Hi Sachin, this is a very good question and I've been dwelling on it for a number of weeks now after looking at the Geronimo deployment code, and the integration steps required for JSF 1.2. Being the new kid on the block in the community I feel there is another side to this problem that also has some room for improvement. Two of the things that first struck me about Geronimo when I joined the team were how little code there is in Geronimo proper (relatively), and how much a simple user interface with a topology and dependency viewer would really improve maven. So my three main points are that:

1 -- One of the primary strengths of Geronimo is how configurable it is and how so many other other services and functions can be integrated into it. I hesitate to use the word "easily" here though--it might be easy after a steep learning curve but it's not intuitively easy. 2 -- How there are really no GUI based tools to aid in the tasks required for integration, configuration, and building of Geronimo 3 -- How much time developers spend doing changes for integration, configuration, and the maven build, and how little time is spent writing Java code. This point may seem like somewhat of an exaggeration but I see the all the changes flowing into SVN/SVK everyday and the Java changes are easily surpassed by the various changes to XML type files

I'm very visually oriented and consume and retain information much easier when it's in graphical in nature. So it just seems to me that we could easily create a GUI-based tool to aid in the tasks required for new integrations and configurations--not another IDE for Java development but maybe an analog such as an Integration and Configuration Environment (I can think of a very cool acronym here).
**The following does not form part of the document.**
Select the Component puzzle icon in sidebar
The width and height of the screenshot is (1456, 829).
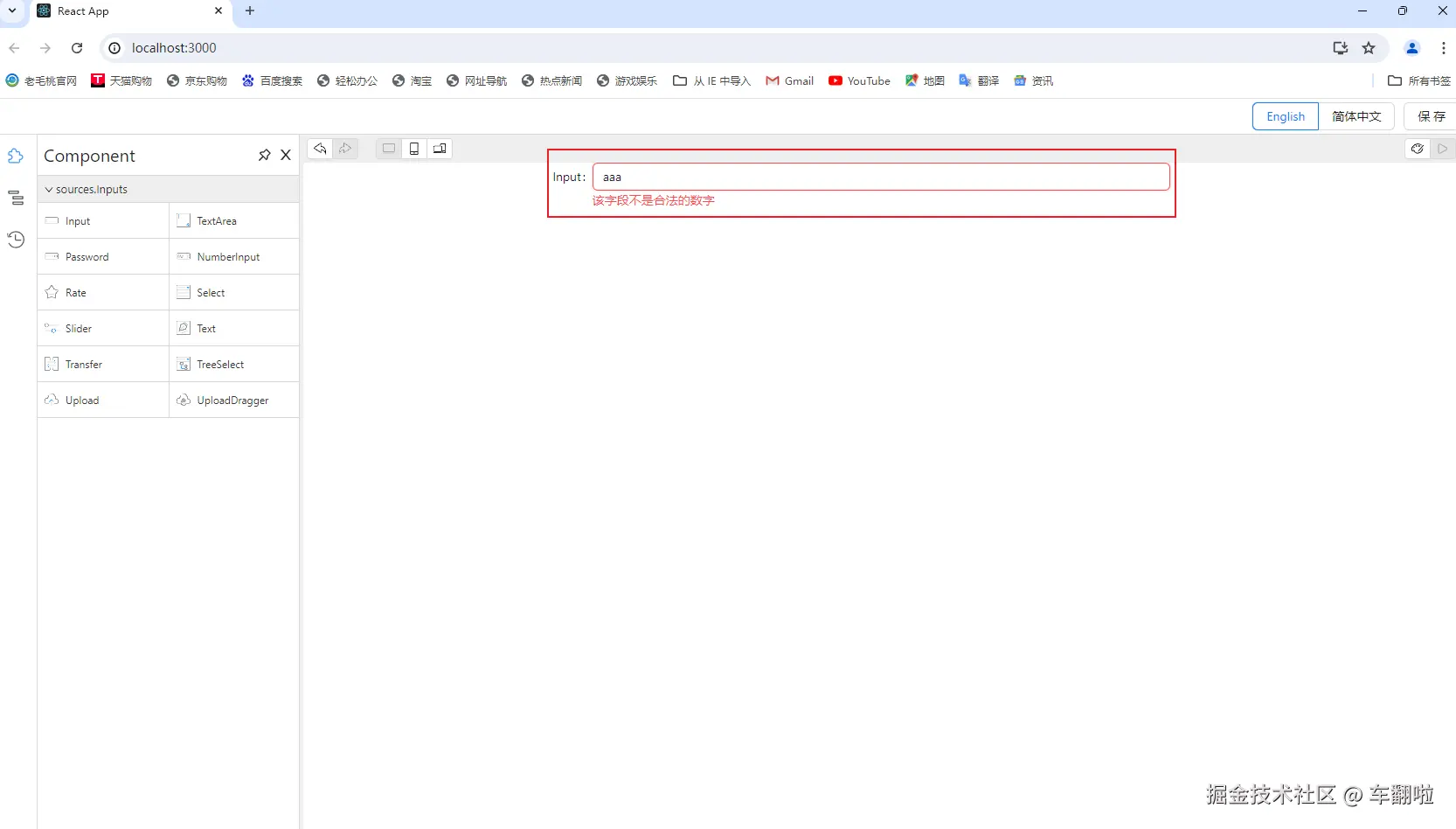[x=16, y=156]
So, I'm kinda envisioning a tool with some of the selected capabilities of Eclipse GEF, Visio, and XMLSpy. I for one would really benefit from a tool with these capabilities:

-- See a hierarchical view of all the POM's required to build Geronimo and the dependencies between those POM's, and could selectively drill down from the top-most POM into all the other dependent levels, expand and collapse various trees in the hierarchy, and easily navigate and traverse the build and dependency topology -- Change XML in graphical or tabular view (like any XML editor or XMLSpy) such that the views/forms are created and validated with the appropriate XSD(s) instead of editing XML using a flat-file editor . This could apply not just to Maven POM XML files, but also Geronimo-specific deployment plan XML files, etc....
-- Search and display (and create or delete) dependencies and relationships 
graphically
-- Graphically view all the dependencies and artifacts within a particular 
Geronimo assembly
-- Graphically view all the dependencies for modules and GBeans
-- Drag and drop dependencies and artifacts from lists to nodes in the topology
-- Use wizards based on best-practices and past experiences for integration of new functions/services
-- I could go on and on but I hope I've conveyed my thoughts.
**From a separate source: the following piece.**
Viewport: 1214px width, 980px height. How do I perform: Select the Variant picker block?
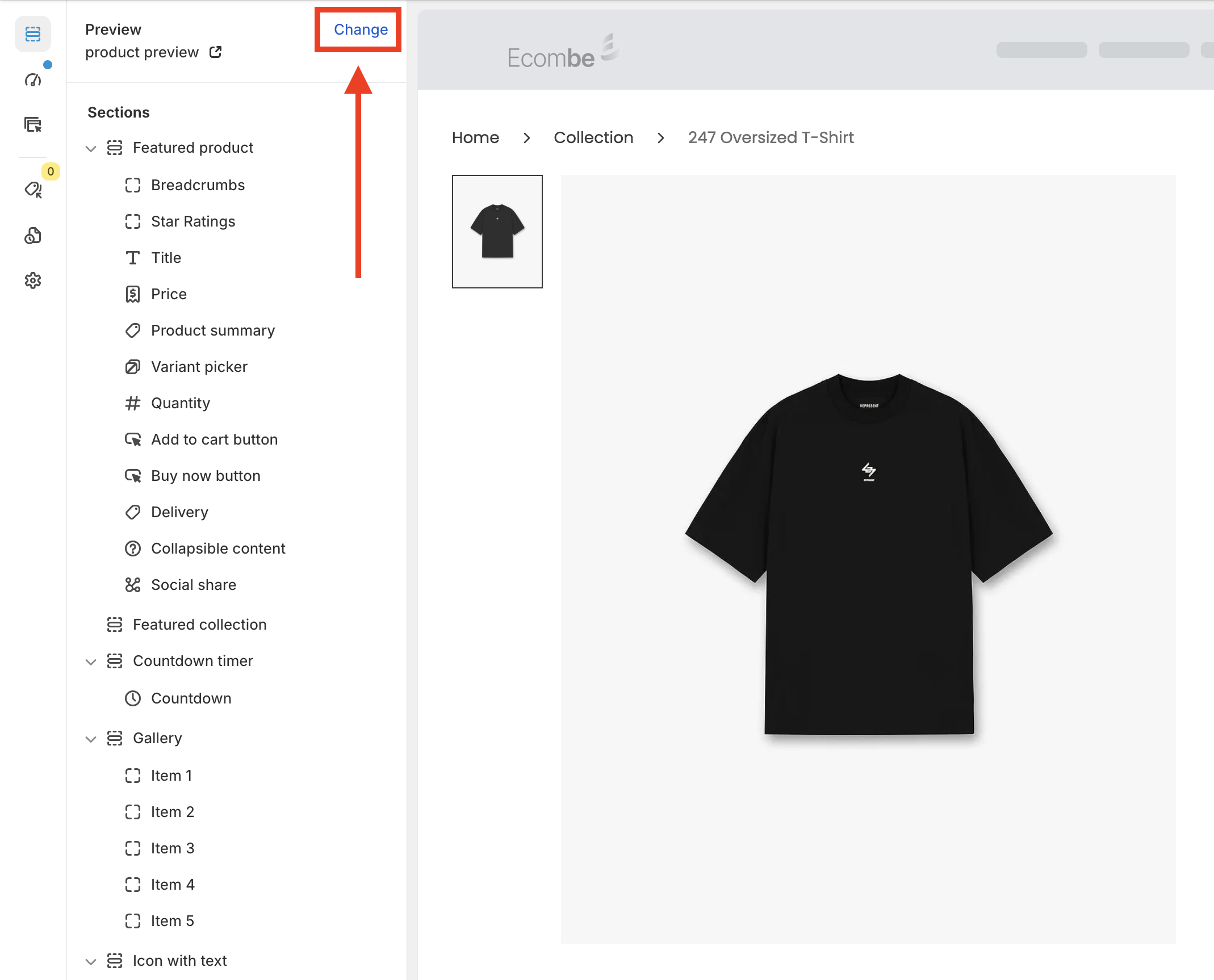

Of course, this is just my impression--it just seems we could be more productive if we could mitigate some of the effort required to configure and integrate new function and/or services into Geronimo with a GUI based tool (not yet another command line based tool) such that we could spend more productive time coding and less time integrating/configuring/building. Obviously, this is not a panacea but I'm wondering what others in the community think. I'm actually thinking it might be worthwhile for me to plan to spend some time over the holidays doing a simple staged prototype (e.g., first, display the maven build topology, then maybe graphically display the Geronimo specific deployment plans, etc...) and then solicit more feedback/comments. Any thoughts ?? Be brutal--I don't mind.

Thanks much
Tim

Sachin Patel wrote:
So since I've been working on Geronimo, one of the most annoying things developing Geronimo in an IDE is the overhead involved between modifing code and being able to test the code. For a single line change you have to rebuild and install the module, rebuild the assembly, and re-extract and relaunch the server image. This is needed since Geronimo loads classes from the server repository and currently cannot from the local m2 repo or from the "target/classes" directory itself.
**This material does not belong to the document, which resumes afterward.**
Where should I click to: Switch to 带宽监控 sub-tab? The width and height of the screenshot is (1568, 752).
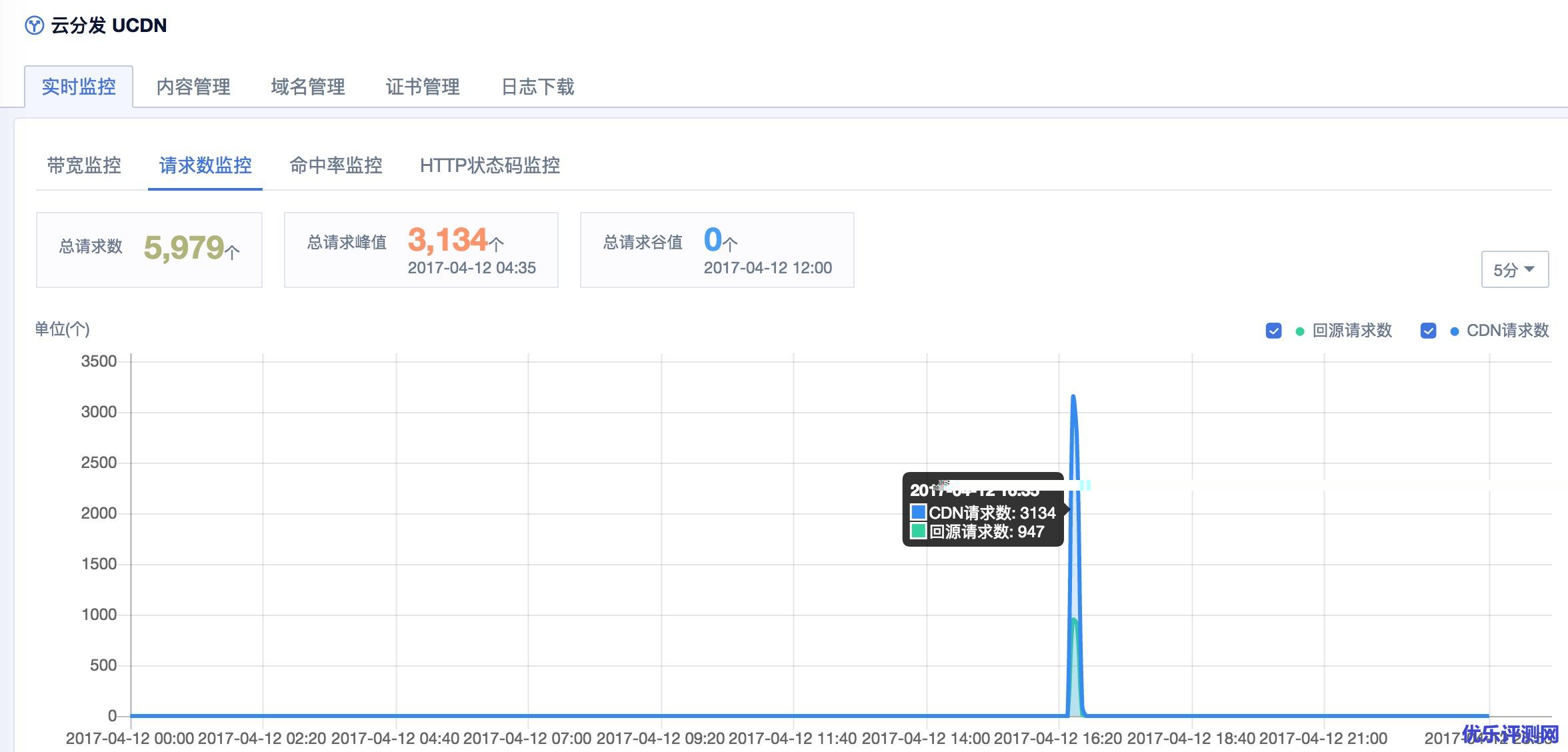pos(84,165)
Well to ease the developer experience I think we need to change that. As a first step, I'd like to see if we can hook into geronimo a "developers module" that the repository code can delegate over to to load from the m2 repo. That itself would be an improvement and developers could simply rebuild the module without having to regen a new assembly. A step beyond that would be the ability to treat the source tree as a repo, and geronimo load directly from target/classes, this is tricker since the modules in the source tree don't follow a groupId/artifact/version/type convention so some sort of intelligent mapping would have to be done. In theory, this would give us the ability to simply compile a module (with an IDE compiler and not maven) and simply re-start the server.

Would this be an effort that would be valuable to the community?

If so, if there are suggestions on how to go about implementing either the first or second solution, please give your input.